August 29th, 2008 at 12:55 pm
An interesting question is the extent to which schools’ reputations are driven by their Professional schools. E.g, If you took away Harvard’s Professional Schools of Law, Business, and Medicine, what would be left?
Yet what do such Professional schools have to do with the education an undergraduate receives? In some cases, there’s obviously a pulling effect — you tend to see good Departments of Biology in Schools which also have Medical Schools. Plus there’s obviously some connection at some universities between their Engineering programs and Departments of Science and Math in the university’s Liberal Arts program. Undergrad business quality seems to be helped by a co-located MBA Program.
August 29th, 2008 at 1:16 pm
Re Frank Fujita’s comment “If we had a cheap method of certification that employers would accept — then the colleges and universities would scramble to figure out how to educate better and more cheaply, and other institutions would spring up to educate. But, because the certification process requires accreditation, and accreditation requires a ton of inefficiencies, bundling the education with the certification makes for this problem.”
————
Which raises the fascinating question — WHY do corporations want bachelor’s degrees?
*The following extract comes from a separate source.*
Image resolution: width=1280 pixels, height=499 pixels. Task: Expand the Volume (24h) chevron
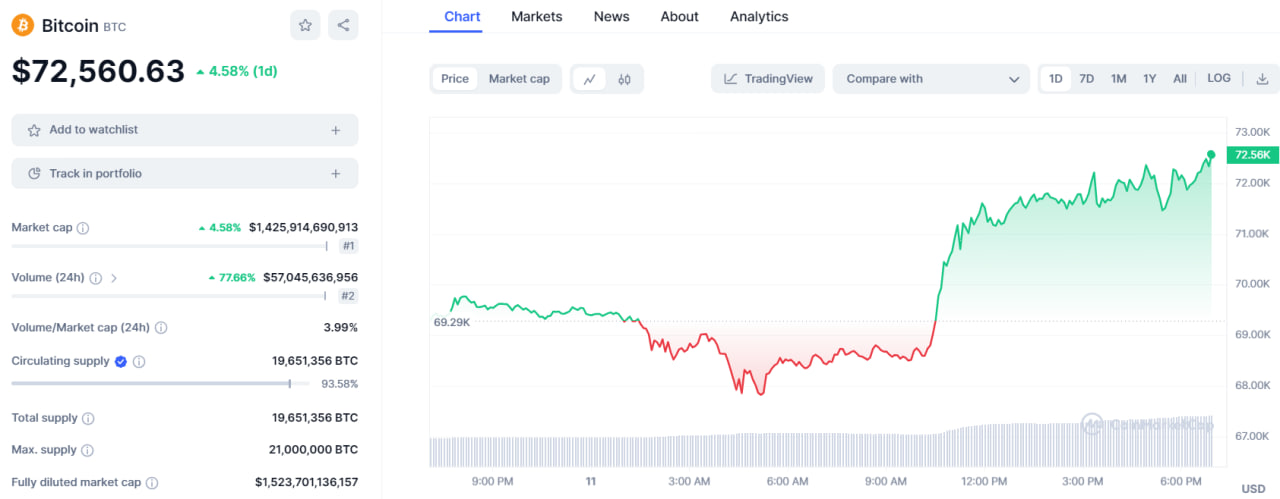(114, 278)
There are some obvious attractions — you get a docile slave who has be programmed to work his ass off for 4 years for little reward. It’s useful to have a mass of such grayhounds generating profits for you in the course of chasing a mechanical rabbit titled Promotion around the race track.
It nice if some of the grayhounds are Smart –smart enough to know its a mechanical rabbit but still run flat out because they have big educational loans to pay off. Those are your future managers. ANd you already OWN them because they have invested so much into their “career”. Which they lose if they don’t run on your racetrack.
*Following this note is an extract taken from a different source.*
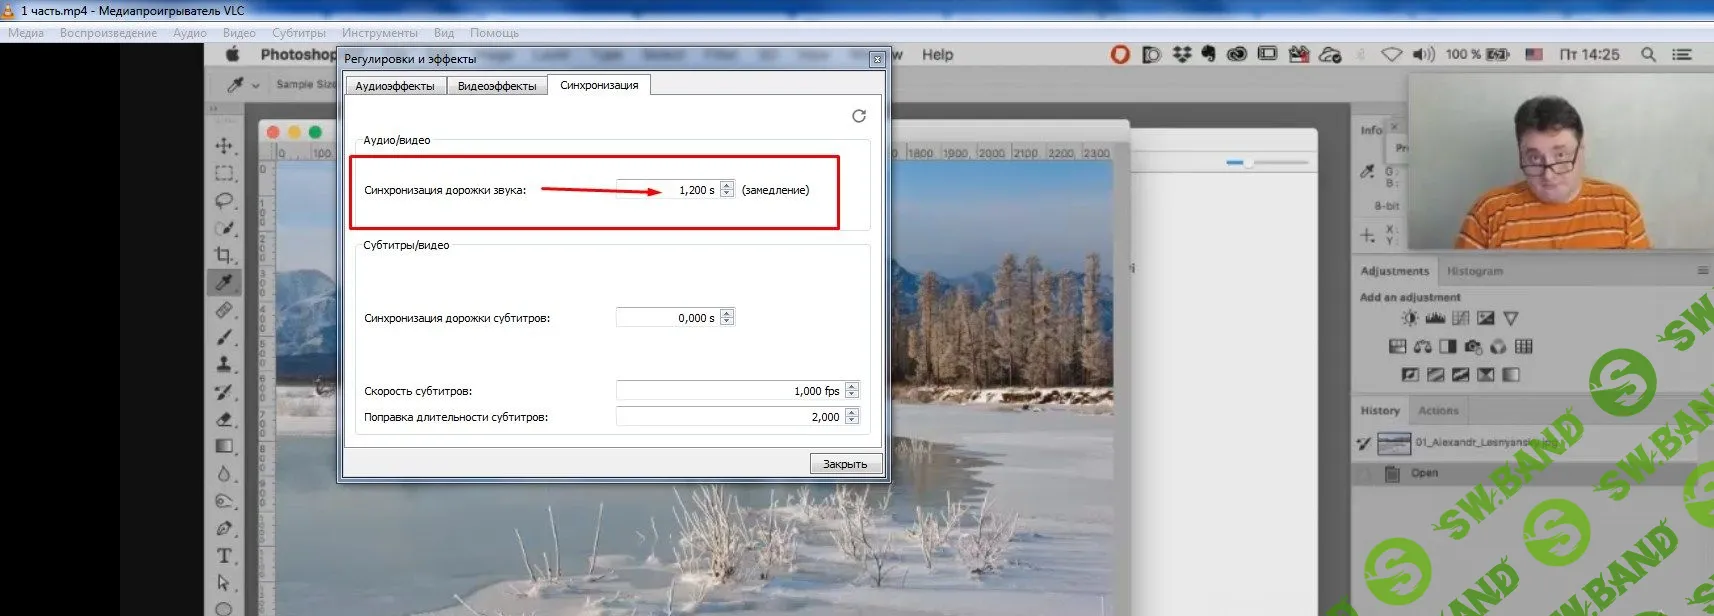Select the Brush tool
The width and height of the screenshot is (1714, 616).
pos(224,338)

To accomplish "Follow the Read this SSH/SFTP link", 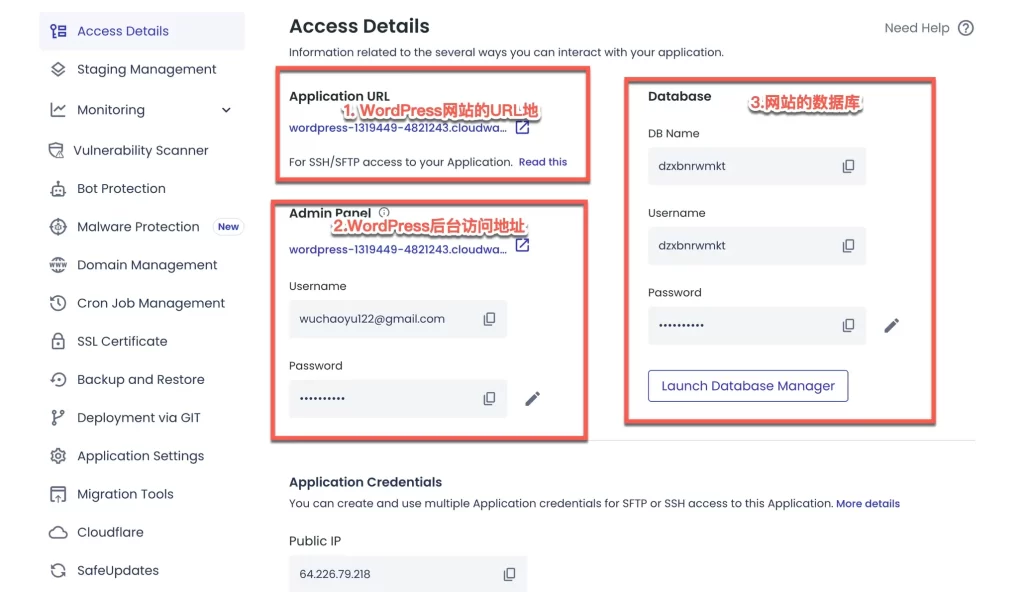I will point(543,162).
Also, a LOT of the requirement for Bachelor degrees is driven by the FEDERAL GOVERNMENT — which accounts for a large part of our GDP spending and which imposes –with no stated reasons or justifications — a requirement that work on government contracts be carried out by private sector employees with college degrees.
A federal government which also sets the unquestioned CERTICATION requirements for many fields of business (like pharmacy workers, Wall Street financial advisors,etc.)
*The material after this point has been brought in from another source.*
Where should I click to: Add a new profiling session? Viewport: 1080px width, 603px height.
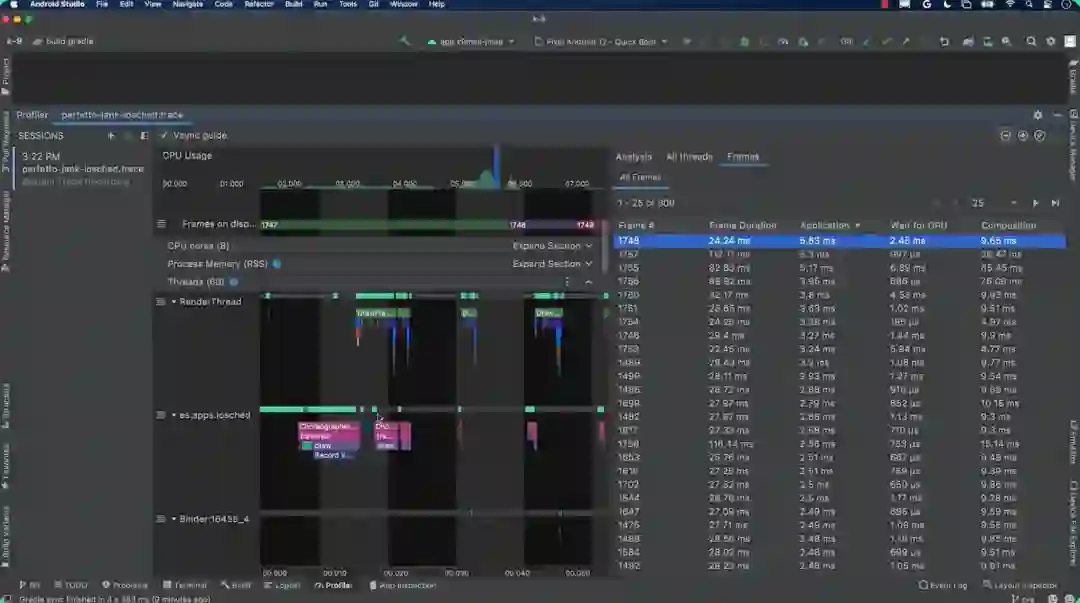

So I think our hugely expensive educational system (which doesn’t really educate) is really designed more as a covert social regimentation system — and any education its inmates receive is more by happenstance than intent.
Plus our Business CEOs are happy. They NEED to capture and enslave the million or so college graduates every May — else the little fuckers might create startups that would be competing with and destroying established businesses within a few years. Just look at what happened when IBM didn’t hire Bill Gates and make him wear a white shirt/tie.
August 29th, 2008 at 5:15 pm
If you’re looking to manage costs, how about a long list of free online courses from top universities.
http://www.oculture.com/2007/07/freeonlinecourses.html
August 30th, 2008 at 2:53 pm
Sorry if someone else clarified this and I missed it, but what campus is that in the photograph? Quite nice …. Or is it a CAD mock-up of a to-be-built building?